Gli ultimi sondaggi indicano che l’offensiva di Matteo Salvini diretta a trasformare la Lega Nord in un grande partito nazionale destinato ad assumere la leadership dell’intero centrodestra ha perso lo slancio iniziale.
I leghisti sono sempre quotati sopra il tredici per cento, ma quella spinta che sembrava destinata a far salire il Carroccio, grazie al voto dei meridionali convertiti al “No euro e “No immigrazione”, verso la quota del venti per cento si è sicuramente esaurita e, secondo alcuni sondaggisti, si è addirittura invertita. Le ragioni di questo fenomeno sono molteplici.
Il primo è che lo sfondamento al Sud è risultato forte, ma non tanto quanto ci si poteva aspettare. I dati indicano che nelle regioni meridionali la Lega oscilla tra il 6 e l’8 per cento. Il ché è sicuramente tantissimo rispetto al nulla degli anni passati, ma non è ancora una quota in grado di mettere in discussione il radicamento delle altre forze di centrodestra dal Garigliano alle isole. La causa principale di questa crescita inferiore alle attese ed alle previsioni è la mancanza di classe dirigente di qualità. Che riguarda direttamente l’espansione leghista al Sud visto che a raccogliersi sotto le insegne di Salvini in meridione sono state, fino ad ora, solo le terze e le quarte file di Forza Italia e della ex Alleanza Nazionale. Ma che tocca anche la Lega settentrionale, dove il passaggio di leadership da Bossi a Maroni fino a Salvini non ha prodotto un allargamento dei quadri e dei dirigenti ma, al contrario, una riduzione ed una conseguente aumentata conflittualità tra i vittoriosi sopravvissuti al processo di selezione interna.
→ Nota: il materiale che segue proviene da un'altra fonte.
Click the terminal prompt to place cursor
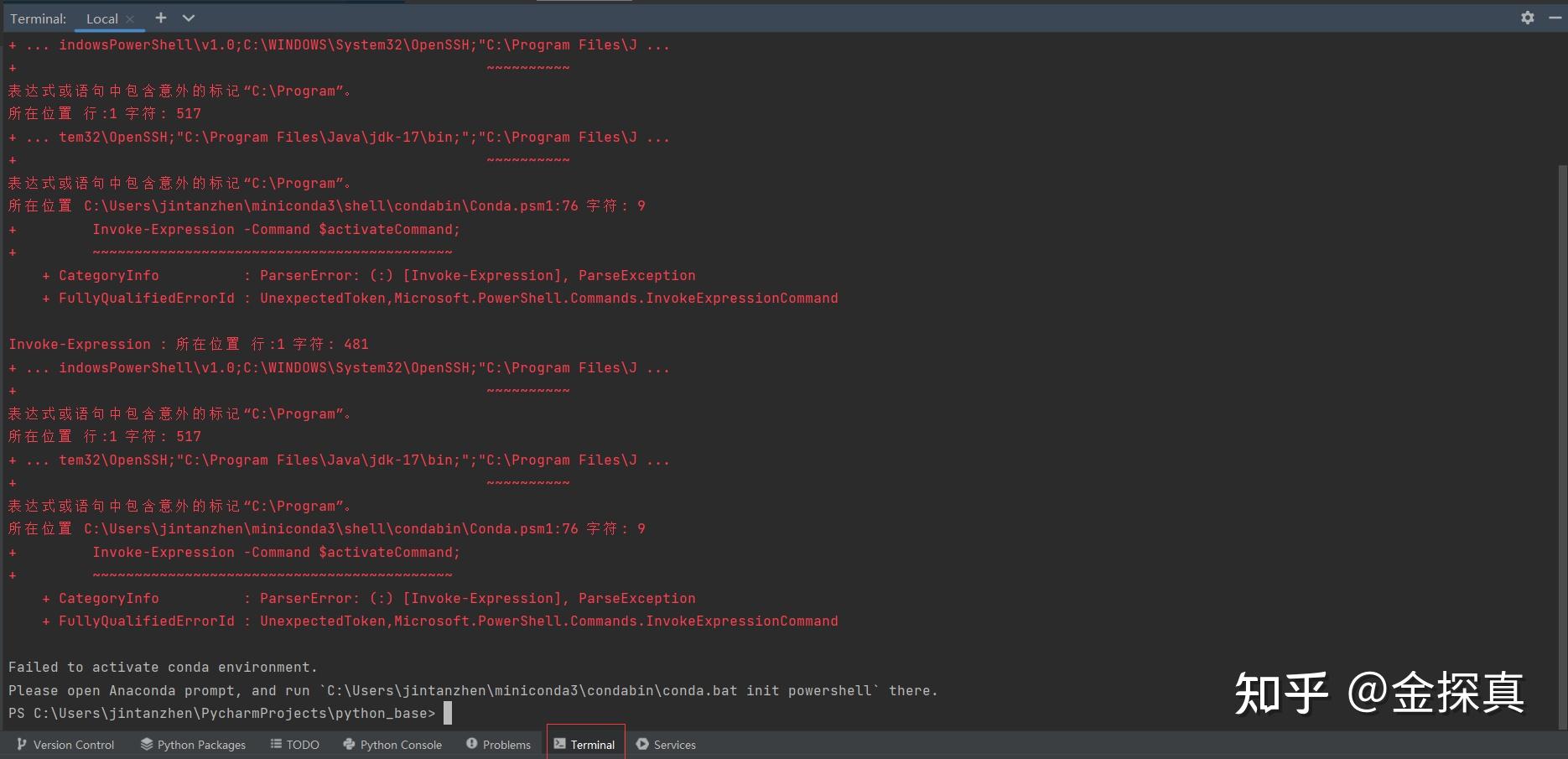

La seconda ragione è di natura politica. La scelta di Salvini di puntare sul lepenismo all’italiana per un verso ha nazionalizzato il partito, lo ha fatto recuperare al Nord e lo ha sviluppato al Sud. Ma per l’altro ha rigidamente delimitato il terreno leghista entro i confini della vecchia destra, precludendogli ogni possibile espansione nella parte dell’area moderata per nulla intenzionata a morire lepenista. Proprio nel momento in cui Salvini ha posto la sua candidatura a leader dell’intero centrodestra, in sostanza, la sua linea politica lo sta indicando all’elettorato come il leader di una sola parte minoritaria, quella della destra radicale, destinata per questa sua natura a soccombere sempre e comunque nel confronto con la sinistra di Matteo Renzi.
La riflessione indica che se l’espansione della Lega di Salvini si è esaurita per queste ragioni, automaticamente si riapre lo spazio per la conferma della leadership del centrodestra di Forza Italia. Sempre che, naturalmente, Silvio Berlusconi rimetta in riga i litigiosi e torni ad essere l’elemento di indispensabile mediazione e guida delle diverse componenti dello schieramento moderato.